Look through the data for the string "نیست". Copy every line where it is found.

Entries supplied
__________________________________________________
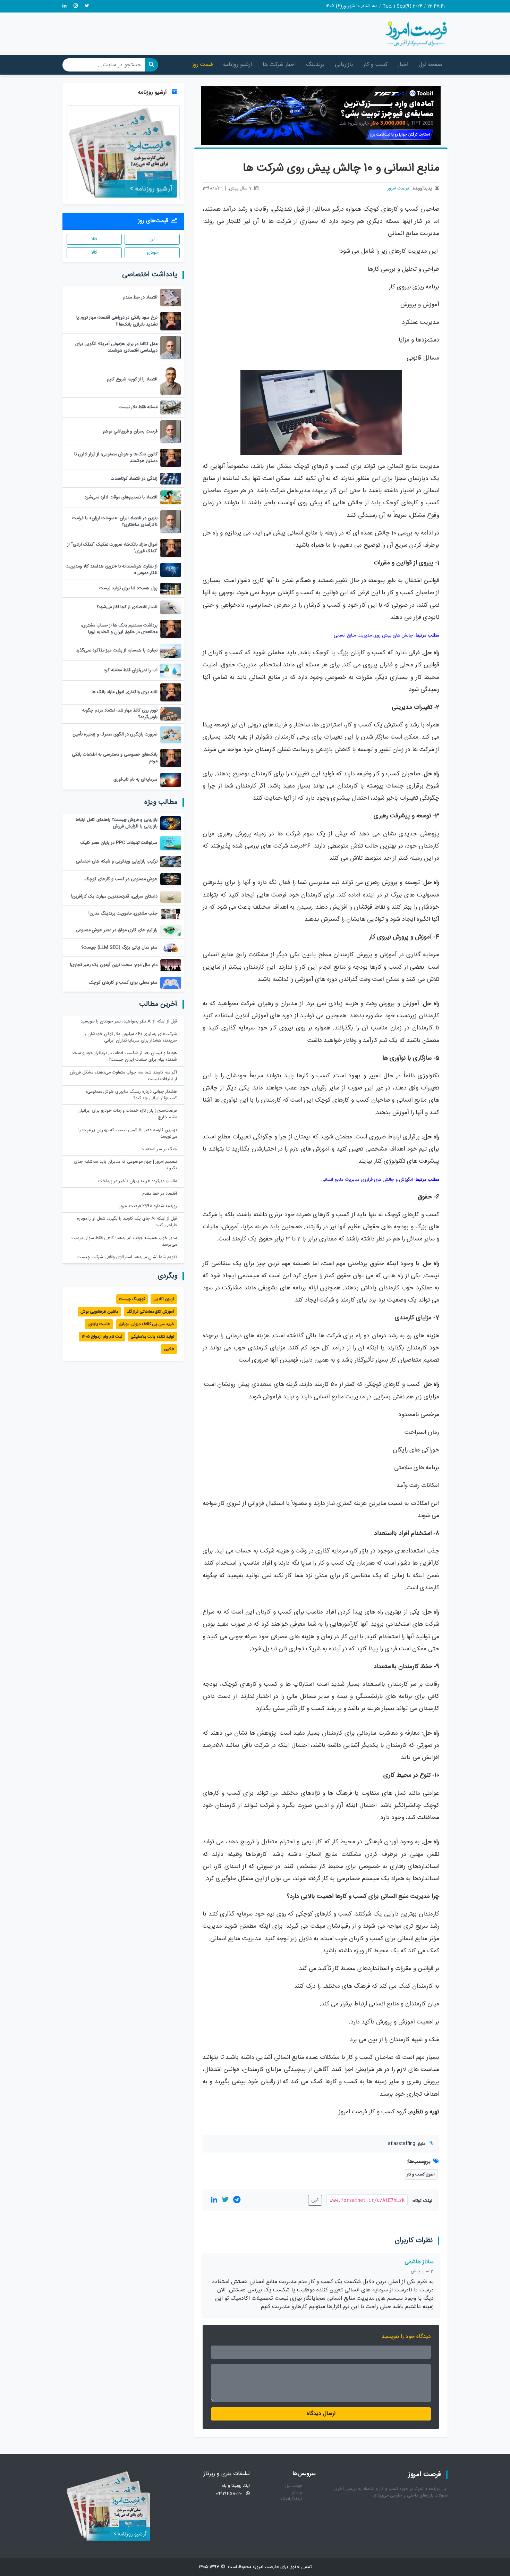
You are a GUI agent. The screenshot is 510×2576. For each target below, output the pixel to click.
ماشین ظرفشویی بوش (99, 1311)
__________________________________________________
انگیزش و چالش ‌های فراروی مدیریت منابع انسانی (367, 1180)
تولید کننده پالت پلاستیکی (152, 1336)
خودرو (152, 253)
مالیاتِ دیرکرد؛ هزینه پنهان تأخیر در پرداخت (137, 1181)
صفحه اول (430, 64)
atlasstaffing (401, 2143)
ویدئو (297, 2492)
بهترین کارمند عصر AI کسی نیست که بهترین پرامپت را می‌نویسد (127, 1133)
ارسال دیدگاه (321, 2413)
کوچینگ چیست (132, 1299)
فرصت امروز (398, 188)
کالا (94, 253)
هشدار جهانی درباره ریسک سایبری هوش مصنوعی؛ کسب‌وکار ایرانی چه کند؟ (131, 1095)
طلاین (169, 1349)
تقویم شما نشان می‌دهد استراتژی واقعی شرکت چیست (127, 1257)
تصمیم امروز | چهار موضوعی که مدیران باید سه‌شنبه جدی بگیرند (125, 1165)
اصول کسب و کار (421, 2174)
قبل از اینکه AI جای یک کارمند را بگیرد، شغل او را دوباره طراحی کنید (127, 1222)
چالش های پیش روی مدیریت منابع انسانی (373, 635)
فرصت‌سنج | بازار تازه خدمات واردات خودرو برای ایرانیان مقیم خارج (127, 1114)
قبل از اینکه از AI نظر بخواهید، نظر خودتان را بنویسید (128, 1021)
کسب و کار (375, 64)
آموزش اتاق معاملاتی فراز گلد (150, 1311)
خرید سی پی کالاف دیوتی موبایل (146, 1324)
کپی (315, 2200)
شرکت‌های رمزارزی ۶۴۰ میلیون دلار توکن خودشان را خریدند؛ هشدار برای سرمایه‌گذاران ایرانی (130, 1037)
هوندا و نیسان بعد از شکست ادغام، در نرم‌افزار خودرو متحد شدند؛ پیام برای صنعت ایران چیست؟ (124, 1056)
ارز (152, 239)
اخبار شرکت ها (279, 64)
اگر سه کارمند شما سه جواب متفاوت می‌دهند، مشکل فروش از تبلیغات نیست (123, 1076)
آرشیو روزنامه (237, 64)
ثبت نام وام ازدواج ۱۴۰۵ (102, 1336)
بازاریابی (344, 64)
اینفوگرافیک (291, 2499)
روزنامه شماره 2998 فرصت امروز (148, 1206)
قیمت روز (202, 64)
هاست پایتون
__________________________________________________
Solution below
بهترین کارمند عصر AI کسی نیست که بهترین پرامپت را می‌نویسد (127, 1133)
اگر سه کارمند شما سه جواب متفاوت می‌دهند، مشکل فروش از تبلیغات نیست (123, 1076)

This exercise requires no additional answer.